Number of SNP markers for digital identification code generation

Because each bi-allele SNPs has three different allele combinations (Reference, Alternative, Heterozygote), each SNP analysis could generate three distinct identification codes [62] . The possible combination of two unrelated SNP markers could potentially generate 9 (3 × 3) different codes, and three distinct SNP markers would result in 27 (3 × 3 × 3) different combination codes. When considering a world population of 8.1 billion people in recent world population survey, a 21 SNPs composition (Over 10 billion possible combination codes) could potentially differentiate all the people in the world (Table 6). Therefore, we propose to use 24 SNP combinations for human identification to create sufficient buffer and accommodate for future population growth, as well as virtual creation of artificial individuals.

2.9. Candidate SNP Marker Selection for Digital Identification

The table below showcases the proposed 100 markers to be used, all of which have an average 50% minor allele frequency ranging from 0.498 to 0.508 in all populations tested by the 1000 genome sequencing project (Table 7). Therefore, each of these SNPs is expected to be highly present in all populations. The results from any subset of these markers provide enough statistical power to reliably identify and separate every individual from the most genome data available.

2.10. Digital Identification Panel Design

We further selected 24 SNPs from the 100 candidates SNPs for our digital identity panel that showed the least ethnicity differences in all populations tested

Table 6. Theoretical combinations codes from the given SNP marker analysis based on three different allele combinations (bi-allele SNP analysis).
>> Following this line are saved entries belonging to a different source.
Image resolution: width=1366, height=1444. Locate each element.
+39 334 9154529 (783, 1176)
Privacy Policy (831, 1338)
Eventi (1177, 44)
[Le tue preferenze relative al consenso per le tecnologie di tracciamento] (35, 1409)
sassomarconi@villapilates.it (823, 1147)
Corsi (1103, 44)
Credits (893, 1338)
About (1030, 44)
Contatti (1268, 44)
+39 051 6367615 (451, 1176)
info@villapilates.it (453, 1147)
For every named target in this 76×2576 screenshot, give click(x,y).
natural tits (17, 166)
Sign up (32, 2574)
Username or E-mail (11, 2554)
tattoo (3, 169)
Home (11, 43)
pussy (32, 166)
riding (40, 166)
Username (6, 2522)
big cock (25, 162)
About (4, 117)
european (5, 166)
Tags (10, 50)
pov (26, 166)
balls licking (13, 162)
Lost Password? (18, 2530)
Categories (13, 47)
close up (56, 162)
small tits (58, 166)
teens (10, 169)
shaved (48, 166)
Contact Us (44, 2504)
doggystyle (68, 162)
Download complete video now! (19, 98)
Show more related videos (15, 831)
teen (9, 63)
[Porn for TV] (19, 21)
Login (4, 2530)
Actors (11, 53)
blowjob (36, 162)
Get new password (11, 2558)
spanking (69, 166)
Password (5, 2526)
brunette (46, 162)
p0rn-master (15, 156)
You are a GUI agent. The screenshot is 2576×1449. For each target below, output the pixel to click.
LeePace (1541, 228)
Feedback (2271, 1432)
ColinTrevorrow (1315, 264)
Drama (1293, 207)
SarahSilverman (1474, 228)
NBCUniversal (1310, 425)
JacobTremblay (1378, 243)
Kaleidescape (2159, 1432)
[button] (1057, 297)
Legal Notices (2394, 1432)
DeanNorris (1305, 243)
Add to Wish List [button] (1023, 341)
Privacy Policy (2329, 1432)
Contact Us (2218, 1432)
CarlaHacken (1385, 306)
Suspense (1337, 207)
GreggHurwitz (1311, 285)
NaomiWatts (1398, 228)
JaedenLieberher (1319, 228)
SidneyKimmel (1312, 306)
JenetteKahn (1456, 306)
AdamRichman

Table 7. An example of a 100 candidate SNP marker selection from a public HapMap and 1000 Genome Sequencing database for digital identification and personalization purpose. RSID: Reference SNP Cluster ID, #CHR: Chromosome Number, position: SNP position in the chromosome.

(Table 8). The chosen SNPs show minor allele frequency between 0.43 - 0.58 in every population tested, allowing for a wide variety of combinations for every individual across all populations. The fixed universal marker set can be used in all individuals in the same species for the digital identification panel.

2.11. Personal Digital Identity Code Assignment from 24 SNPs Panel Collection

Table 9 below is used to generate a personalized digital code for two real individuals (Person 1 male, and Person 2 female) using selected 24 SNP markers in the panel.

Table 8. 24SNP marker selection for the development of a digital identification panel. RSID: Reference SNP Cluster ID, #CHR: Chromosome Number, position; SNP position in the chromosome, REF: Reference Allele, ALT: Alternative Allele, EAS: East Asian, SAS: South.

3. Results

- Individual 1:

Numerical Codes: 233331123133313113232333

Alphabetical Codes: DACHCACCEDDA

- Individual 2:

Numerical Codes 133223333321112302211231

Alphabetical Codes: EBDAAGIDNGHC

Table 9. Digital identification code assignment from the SNP panel data.

Generation of the Personalized Digital ID Code

Format: Species Code (2), Gender Code (1), Identification Codes (24), Auxiliary Code (1). Below are the two people used to generate the digital identification code using the format and composition of this paper. Individual 1 is a male human and single born. Individual 2 is a female human and single born. A 2D barcode can be created from the following code and can be linked to an HTML file or web page to link with additional information (Figure 1 and Figure 2).

- Individual 1: Human, Male, Single born

HS,1,233331123133313113232333,1

HS,1,DACHCACCEDDA1

- Individual 2: Human, Female, Single born

HS,2,133223333321112302211231,1

HS,2,EBDAAGIDNGHC,1

Figure 1. Generated 2D QR Code from the numerical genetic identity code from each individual using the UTF-8 encoding.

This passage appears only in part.